Für die Siedlungen hätte die Anerkennung nicht zur Folge, zu bewohnten Museen zu werden, versicherte Elias. Schon jetzt gebe es ein strenges Denkmalschutzgesetz, auch die Richtlinien der Unesco seien nicht schärfer. Aber die Siedlungen erhielten mit dem Status des Weltkulturerbes „endlich die Anerkennung, die sie verdienen.“ Wer hier wohne, bekomme vielleicht mehr Respekt vor seinem Umfeld.

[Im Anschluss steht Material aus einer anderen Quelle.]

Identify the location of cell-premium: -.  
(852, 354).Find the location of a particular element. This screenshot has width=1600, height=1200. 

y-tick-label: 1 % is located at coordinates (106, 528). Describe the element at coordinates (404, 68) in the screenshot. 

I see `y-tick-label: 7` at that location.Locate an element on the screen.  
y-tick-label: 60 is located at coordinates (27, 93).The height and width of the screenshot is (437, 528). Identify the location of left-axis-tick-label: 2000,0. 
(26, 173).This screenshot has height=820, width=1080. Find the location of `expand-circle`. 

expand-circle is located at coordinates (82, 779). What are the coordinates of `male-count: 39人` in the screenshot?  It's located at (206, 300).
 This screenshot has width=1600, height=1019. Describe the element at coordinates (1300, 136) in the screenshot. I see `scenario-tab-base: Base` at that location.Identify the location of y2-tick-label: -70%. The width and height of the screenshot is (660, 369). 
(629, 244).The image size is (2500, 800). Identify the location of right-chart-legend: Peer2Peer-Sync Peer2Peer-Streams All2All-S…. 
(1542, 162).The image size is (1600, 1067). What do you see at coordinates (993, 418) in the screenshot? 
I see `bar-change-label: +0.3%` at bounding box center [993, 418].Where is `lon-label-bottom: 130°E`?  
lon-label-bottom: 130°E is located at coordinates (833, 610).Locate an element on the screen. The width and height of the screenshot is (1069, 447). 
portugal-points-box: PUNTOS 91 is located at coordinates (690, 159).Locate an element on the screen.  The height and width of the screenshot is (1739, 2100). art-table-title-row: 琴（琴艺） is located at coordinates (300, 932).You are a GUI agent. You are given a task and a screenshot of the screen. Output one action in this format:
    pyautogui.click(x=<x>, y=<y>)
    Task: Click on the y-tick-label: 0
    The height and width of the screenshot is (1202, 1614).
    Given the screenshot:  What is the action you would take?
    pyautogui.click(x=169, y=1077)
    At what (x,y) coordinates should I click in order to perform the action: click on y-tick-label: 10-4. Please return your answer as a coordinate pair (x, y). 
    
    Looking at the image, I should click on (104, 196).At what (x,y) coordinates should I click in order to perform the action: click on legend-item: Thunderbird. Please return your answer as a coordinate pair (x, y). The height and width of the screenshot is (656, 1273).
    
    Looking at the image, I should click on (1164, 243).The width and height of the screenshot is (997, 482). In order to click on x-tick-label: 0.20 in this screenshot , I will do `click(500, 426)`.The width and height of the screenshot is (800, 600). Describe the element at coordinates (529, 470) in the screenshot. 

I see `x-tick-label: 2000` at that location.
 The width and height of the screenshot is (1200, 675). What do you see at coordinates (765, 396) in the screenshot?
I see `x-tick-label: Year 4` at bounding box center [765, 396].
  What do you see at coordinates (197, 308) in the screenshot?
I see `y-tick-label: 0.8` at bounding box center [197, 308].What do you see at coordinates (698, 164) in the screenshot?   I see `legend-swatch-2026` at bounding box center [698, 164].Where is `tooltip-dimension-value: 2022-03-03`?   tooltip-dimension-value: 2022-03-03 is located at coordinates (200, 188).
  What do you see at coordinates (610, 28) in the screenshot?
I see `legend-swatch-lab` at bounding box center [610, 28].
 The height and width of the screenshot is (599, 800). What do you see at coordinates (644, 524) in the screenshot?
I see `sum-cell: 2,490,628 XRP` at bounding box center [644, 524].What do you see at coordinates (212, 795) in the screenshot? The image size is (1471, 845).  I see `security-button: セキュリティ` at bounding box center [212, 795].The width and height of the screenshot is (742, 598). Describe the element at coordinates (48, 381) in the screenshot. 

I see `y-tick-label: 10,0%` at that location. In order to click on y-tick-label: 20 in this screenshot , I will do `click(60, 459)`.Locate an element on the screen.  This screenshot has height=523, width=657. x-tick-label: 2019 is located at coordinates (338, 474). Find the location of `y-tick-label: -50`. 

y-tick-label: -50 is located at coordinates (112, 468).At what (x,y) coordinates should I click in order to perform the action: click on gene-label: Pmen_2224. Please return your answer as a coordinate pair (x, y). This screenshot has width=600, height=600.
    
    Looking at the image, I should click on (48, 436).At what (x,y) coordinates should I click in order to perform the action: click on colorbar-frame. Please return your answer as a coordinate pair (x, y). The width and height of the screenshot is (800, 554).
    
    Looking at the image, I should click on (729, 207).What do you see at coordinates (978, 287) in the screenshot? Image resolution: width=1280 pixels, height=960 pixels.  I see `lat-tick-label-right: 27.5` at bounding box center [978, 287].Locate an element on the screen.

Gebrauchsimmobilien ließen sich nicht museal konservieren, sofern es nicht um die äußere Hülle, um Fenster, Türen, Dächer und Außenanlagen gehe.
Weil es schon vor den Vorgaben des Denkmalschutzgesetzes so viele Veränderungen gegeben habe, sei etwa die Zehlendorfer Onkel-Tom-Siedlung nicht im Kulturerbe-Antrag berücksichtigt worden, sagte Bernhard Elias.
In der Weißen Stadt in Reinickendorf werden Kunstofffenster wieder durch historische ersetzt, wenn Mietparteien ausziehen. Bei Verkauf von Reihenhäusern der Hufeisensiedlung verlangt die Deutsche Wohnen, dass bei Veränderungen der Denkmalschutz berücksichtigt wird. Verstöße seien „Einzelfälle“, hieß es.